Azrael Review

Republic Pictures will release Azrael at a date TBD. This review is based on a screening at the 2024 SXSW Film Festival.

Samara Weaving has a face for the silents. Her wide, expressive eyes and mouth can say as much as pages full of dialogue, which makes her the ideal star for Azrael. Directed by E.L. Katz – a horror specialist whose resume includes episodes of Channel Zero and The Haunting of Bly Manor as well as the 2013 feature Cheap Thrills – and penned by You’re Next and The Guest screenwriter Simon Barrett, this inventive and exciting action/horror hybrid is a silent film in spirit, if not in letter.
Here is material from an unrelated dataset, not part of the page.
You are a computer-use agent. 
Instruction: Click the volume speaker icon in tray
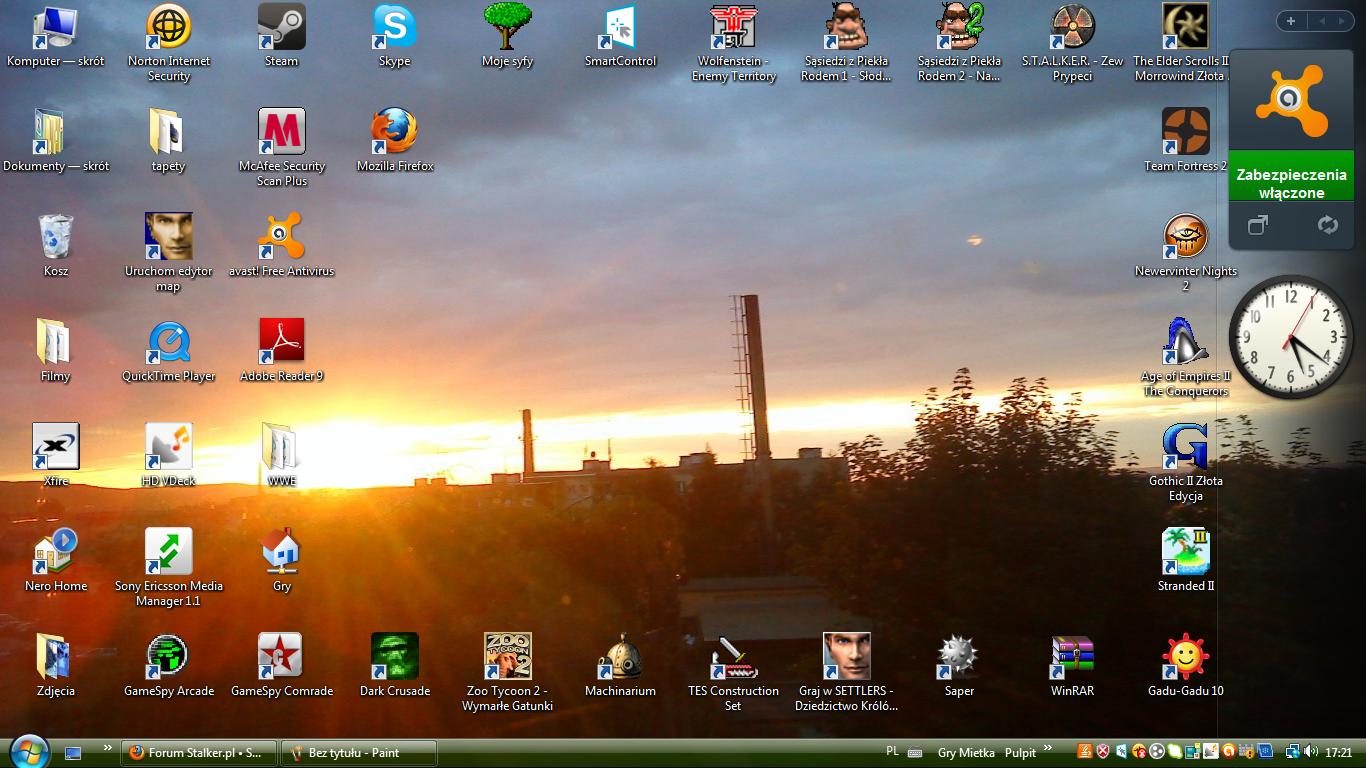click(x=1310, y=752)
There’s very little dialogue, and what we do get is not in English. (No subtitles either, sorry.) The film takes place in a post-apocalyptic reality a few degrees off from our own, where the Rapture has already happened and, as an opening title card reads, “among the survivors, some are driven to renounce their sin of Speech.” Azrael (Weaving) is one of those survivors, a member of a religious sect living deep in the woods who cut out their vocal cords so they cannot break their vow of silence.
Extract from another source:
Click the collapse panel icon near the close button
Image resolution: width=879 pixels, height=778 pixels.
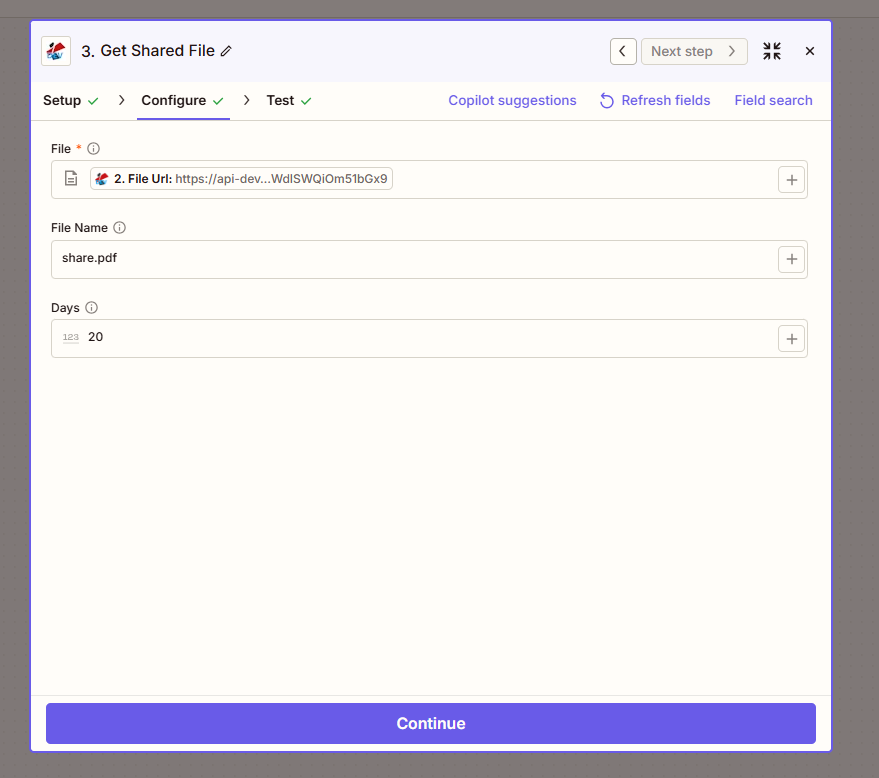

But the cult has betrayed Azrael and her companion Kenan (Nathan Stewart-Jarrett), casting them out and offering them as sacrifices to the terrifying “Burned Men” who lurk in the forest just outside their settlement. The creatures look like charred aliens and move like hungry zombies, and it’s not clear at first what they are, where they come from, or what attracts them. (Some, but not all, of these questions will be answered before the credits roll.) What is clear is that they’re very dangerous – scenes where a Burned Man catches up to a regular one unfold in quick, violent cuts, revealing shots of bloody prosthetics being torn apart by inhuman teeth.

No spoilers, but Azrael manages to escape. From there, Weaving takes off running, establishing a forward momentum that won’t stop until the final scene. She remains in motion for the remainder of the film, the rest of her body now as animated as her face was in all those first-act close-ups. She returns to the camp in search of revenge, prompting a back-and-forth that will see Azrael fighting against multiple attempts on her life.

From there, Azrael is one thrilling action sequence after another. Highlights include Weaving swinging by her ankle while hanging upside down from a tree, crawling through a subterranean tunnel while being pursued by a Burned Man, and spitting blood after ripping a foe’s throat out with her teeth. There’s gasping and grunting, but no yelling; at one point, a cult member screams with rage, but only a wheeze comes out. The score, from Joker arranger Tóti Guðnason, adds tension without drowning out the sound effects: Without dialogue, the sounds of wind in the trees and knives whooshing through the air become especially noticeable.

Barrett’s screenplays excel at synthesizing genre elements into something new and fresh. There are moments in Azrael that evoke films like The Village, It Follows, A Quiet Place (whose own hushed end times seem like a copout compared to this premise), Kill Bill: Volume 2, and Mad Max: Fury Road, all with a fire-and-brimstone twist. Combined with Katz’s kinetic direction and Weaving’s boundless energy – between this and Ready or Not, the poor woman’s been through a lot – it’s a winning formula.

Azrael assumes that you’re smart enough to put the pieces together on your own.

A certain amount of faith is necessary to engage with Azrael. The script doles out details about our heroine and her world slowly, in context, and some mysteries linger as the end credits roll. It assumes that you’re smart enough to put the pieces together on your own, which will drive YouTube pedants insane. (Oh well.) This is a story that’s driven by blind instinct, propelling forward with the same singular mindset as its protagonist: Keep moving, or die.